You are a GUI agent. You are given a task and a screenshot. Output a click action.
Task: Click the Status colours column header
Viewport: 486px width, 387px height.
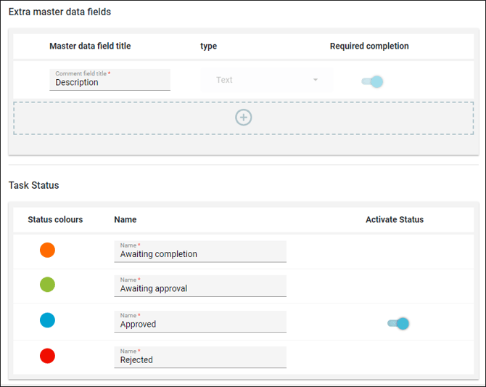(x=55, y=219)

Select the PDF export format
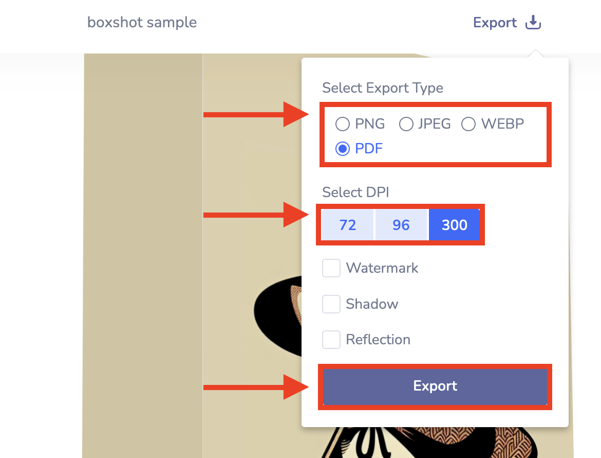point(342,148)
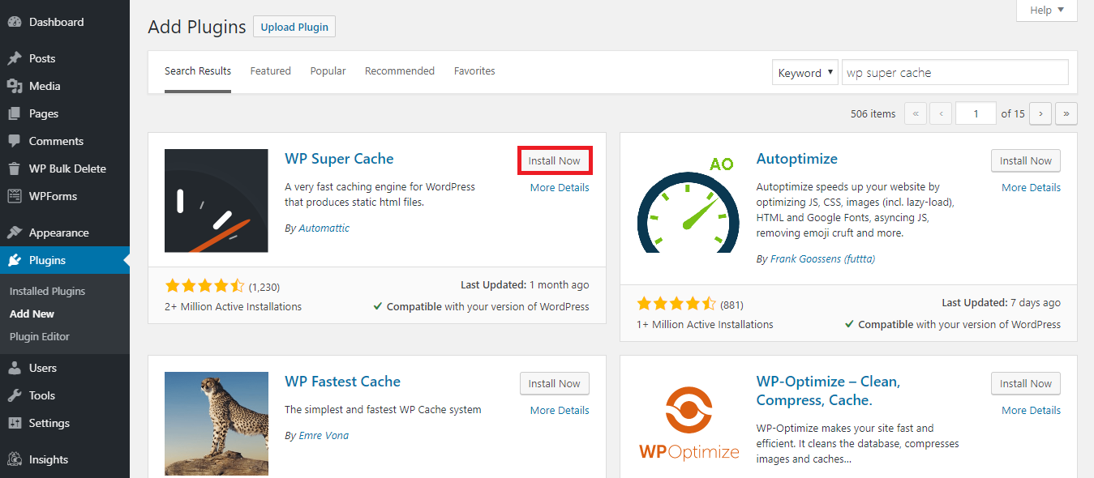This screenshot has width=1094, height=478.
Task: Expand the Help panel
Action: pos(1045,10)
____
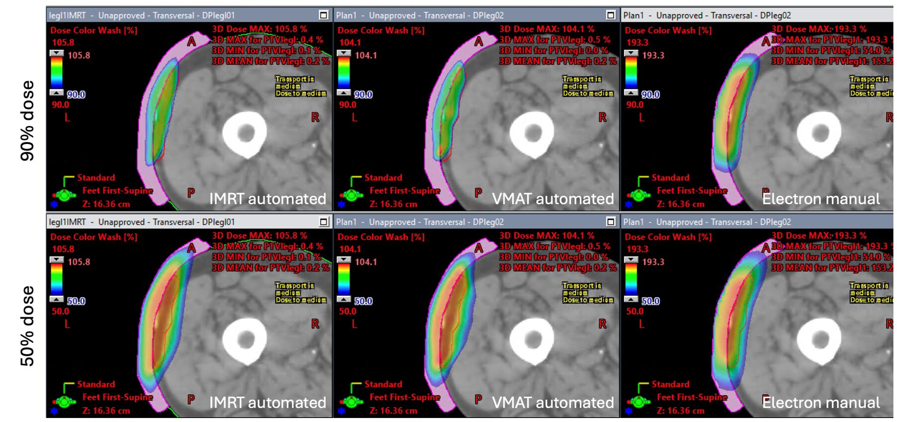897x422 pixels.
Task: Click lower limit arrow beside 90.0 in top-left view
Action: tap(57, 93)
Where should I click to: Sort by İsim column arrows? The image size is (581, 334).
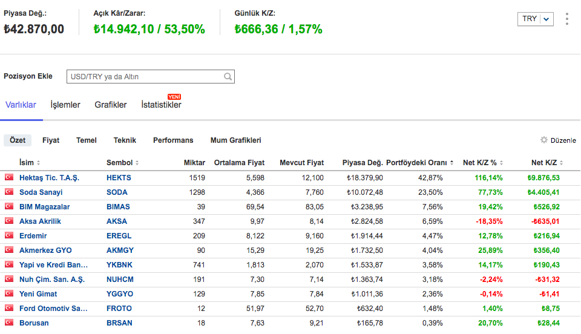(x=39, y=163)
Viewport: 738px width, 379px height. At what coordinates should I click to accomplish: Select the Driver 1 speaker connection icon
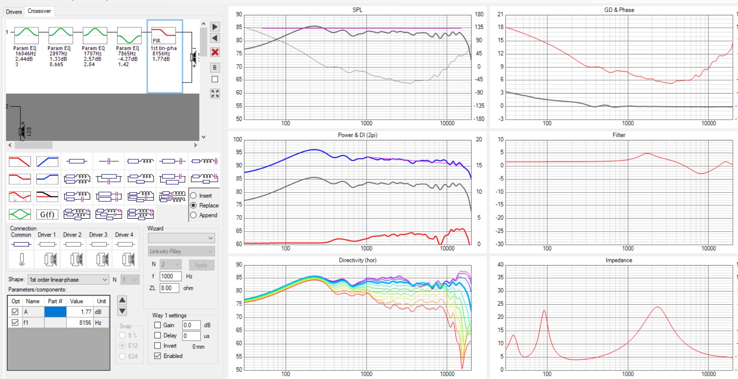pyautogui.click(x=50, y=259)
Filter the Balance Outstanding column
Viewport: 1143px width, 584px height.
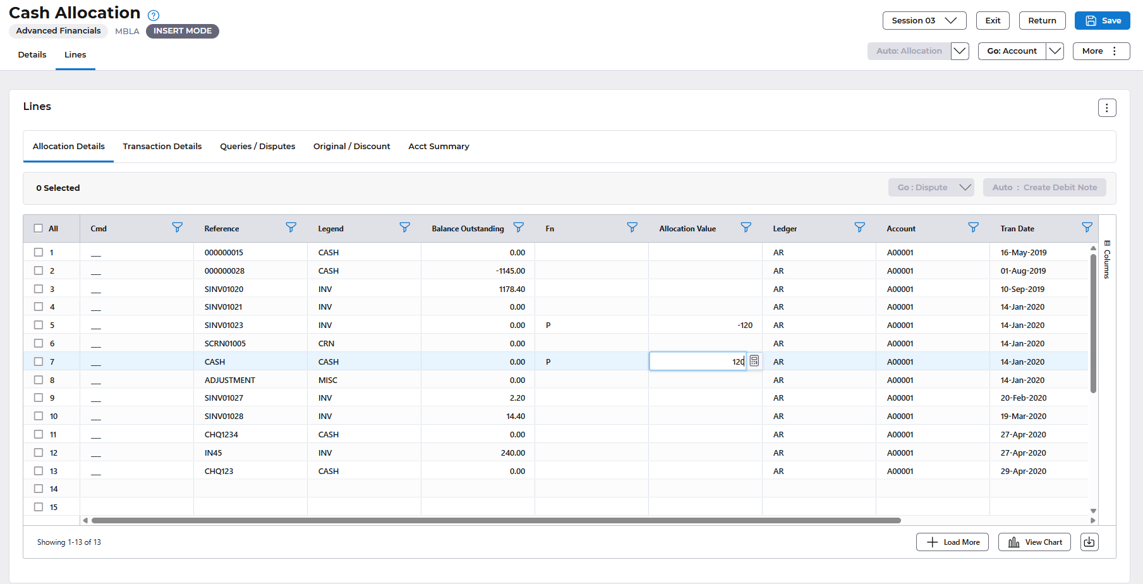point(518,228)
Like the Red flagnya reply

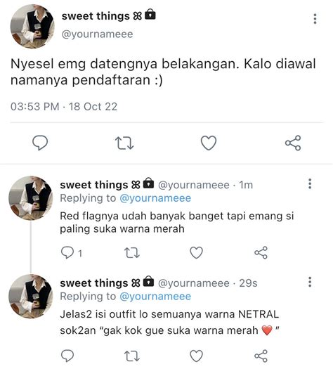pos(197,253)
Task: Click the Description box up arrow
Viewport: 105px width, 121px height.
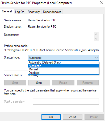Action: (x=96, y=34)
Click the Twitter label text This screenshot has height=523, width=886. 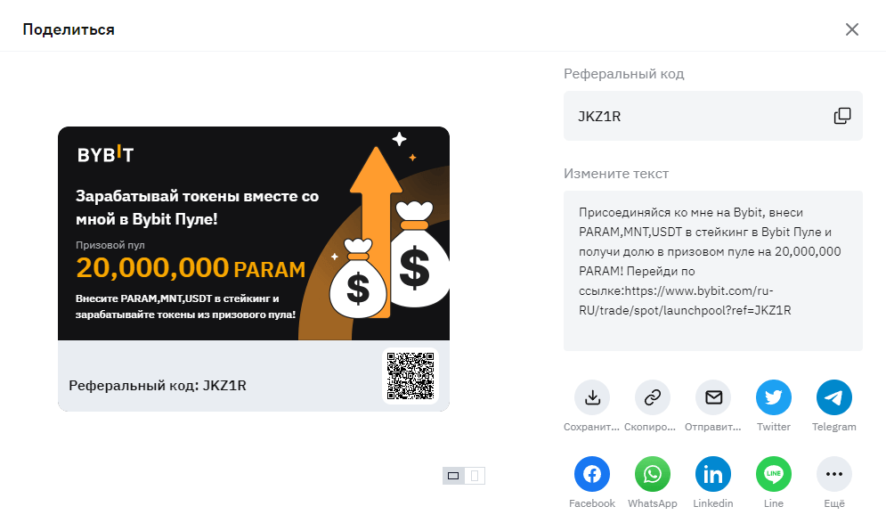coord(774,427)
____
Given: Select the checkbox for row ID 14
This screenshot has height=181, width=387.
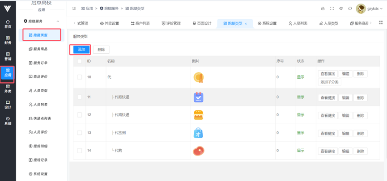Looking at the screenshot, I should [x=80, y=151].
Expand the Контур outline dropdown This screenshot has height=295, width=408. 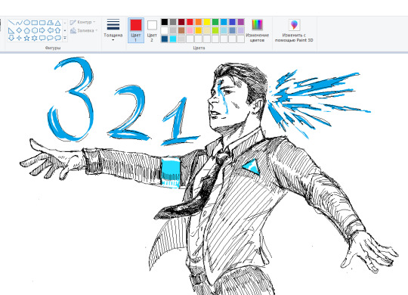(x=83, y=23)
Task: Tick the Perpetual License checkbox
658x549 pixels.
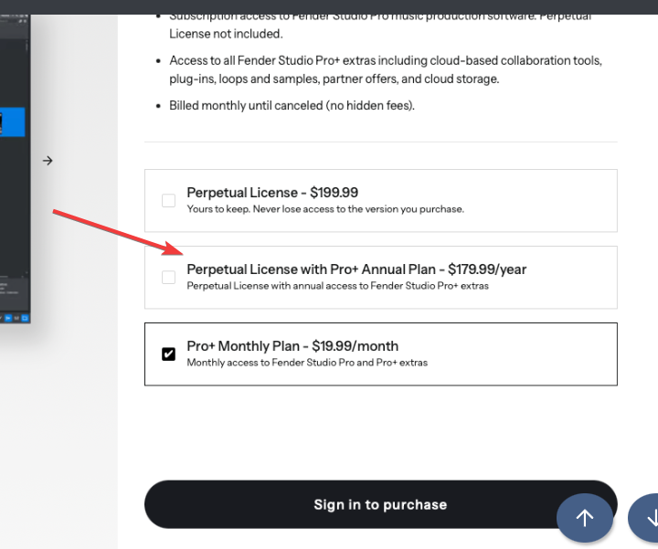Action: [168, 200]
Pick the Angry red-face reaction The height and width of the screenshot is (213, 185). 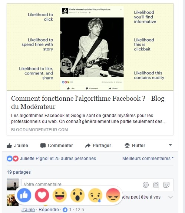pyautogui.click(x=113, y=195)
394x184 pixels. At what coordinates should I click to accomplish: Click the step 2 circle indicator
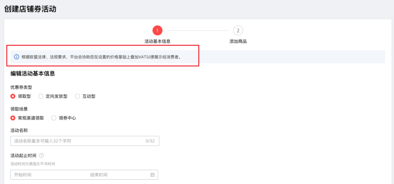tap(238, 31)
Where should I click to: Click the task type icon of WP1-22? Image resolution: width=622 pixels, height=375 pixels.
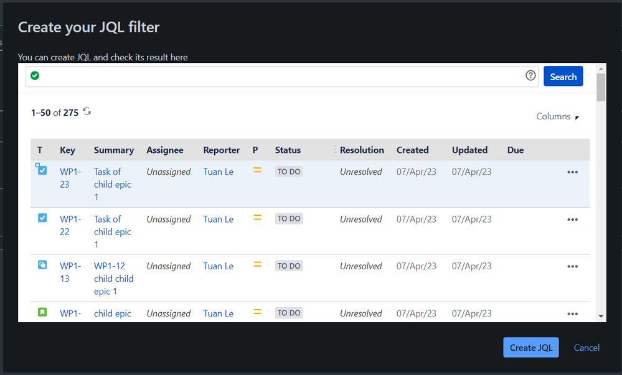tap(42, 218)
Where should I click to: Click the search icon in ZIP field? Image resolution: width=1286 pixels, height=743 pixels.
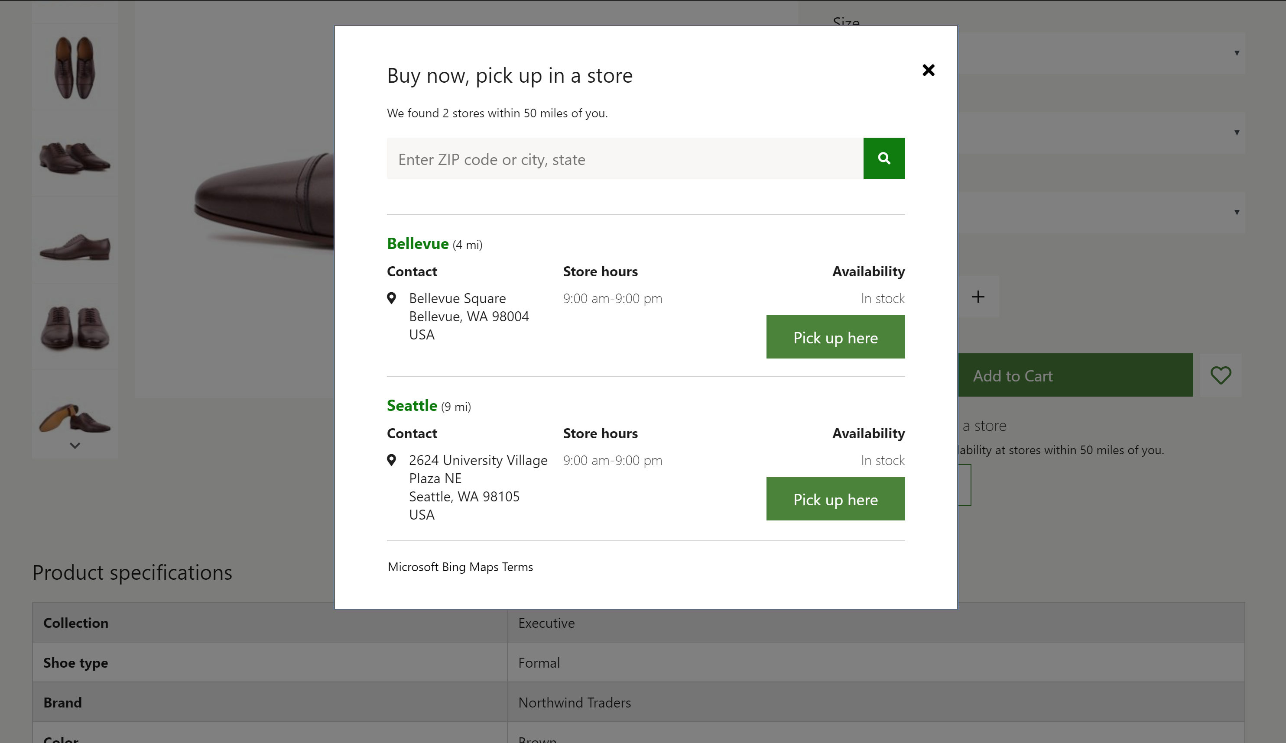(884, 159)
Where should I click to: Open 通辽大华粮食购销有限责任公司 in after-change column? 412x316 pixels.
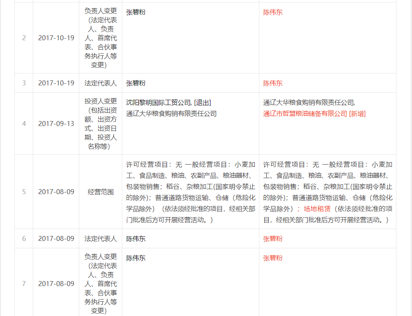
____
Copy every line of the data that holds the string "checkbox".

Exercise response:
Given: Select the checkbox for row ID 14
Task: Tick the Perpetual License checkbox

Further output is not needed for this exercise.